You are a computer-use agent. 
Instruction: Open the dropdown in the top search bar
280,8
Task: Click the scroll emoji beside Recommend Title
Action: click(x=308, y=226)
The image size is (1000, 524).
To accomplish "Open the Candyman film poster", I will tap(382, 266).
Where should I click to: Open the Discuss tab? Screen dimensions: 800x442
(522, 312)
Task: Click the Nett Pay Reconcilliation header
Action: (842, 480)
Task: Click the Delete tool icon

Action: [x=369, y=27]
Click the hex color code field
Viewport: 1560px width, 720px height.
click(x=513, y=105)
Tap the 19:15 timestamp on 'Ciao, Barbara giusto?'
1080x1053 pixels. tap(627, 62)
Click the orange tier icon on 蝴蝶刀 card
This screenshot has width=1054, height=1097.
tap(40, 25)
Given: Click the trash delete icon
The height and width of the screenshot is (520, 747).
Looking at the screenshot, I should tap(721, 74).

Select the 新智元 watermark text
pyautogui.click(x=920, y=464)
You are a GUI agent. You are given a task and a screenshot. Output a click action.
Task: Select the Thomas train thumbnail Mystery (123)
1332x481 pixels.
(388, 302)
######
:: EXERCISE PROMPT ::
Precisely the line with "This screenshot has width=1054, height=1097." and the lines after it, up to the last line of the entries above, are to be reproduced, and nothing more.

:: ANSWER FOR THE TASK ::
This screenshot has width=1054, height=1097.
tap(40, 25)
Given: Click the trash delete icon
The height and width of the screenshot is (520, 747).
Looking at the screenshot, I should tap(721, 74).

Select the 新智元 watermark text
pyautogui.click(x=920, y=464)
You are a GUI agent. You are given a task and a screenshot. Output a click action.
Task: Select the Thomas train thumbnail Mystery (123)
1332x481 pixels.
(388, 302)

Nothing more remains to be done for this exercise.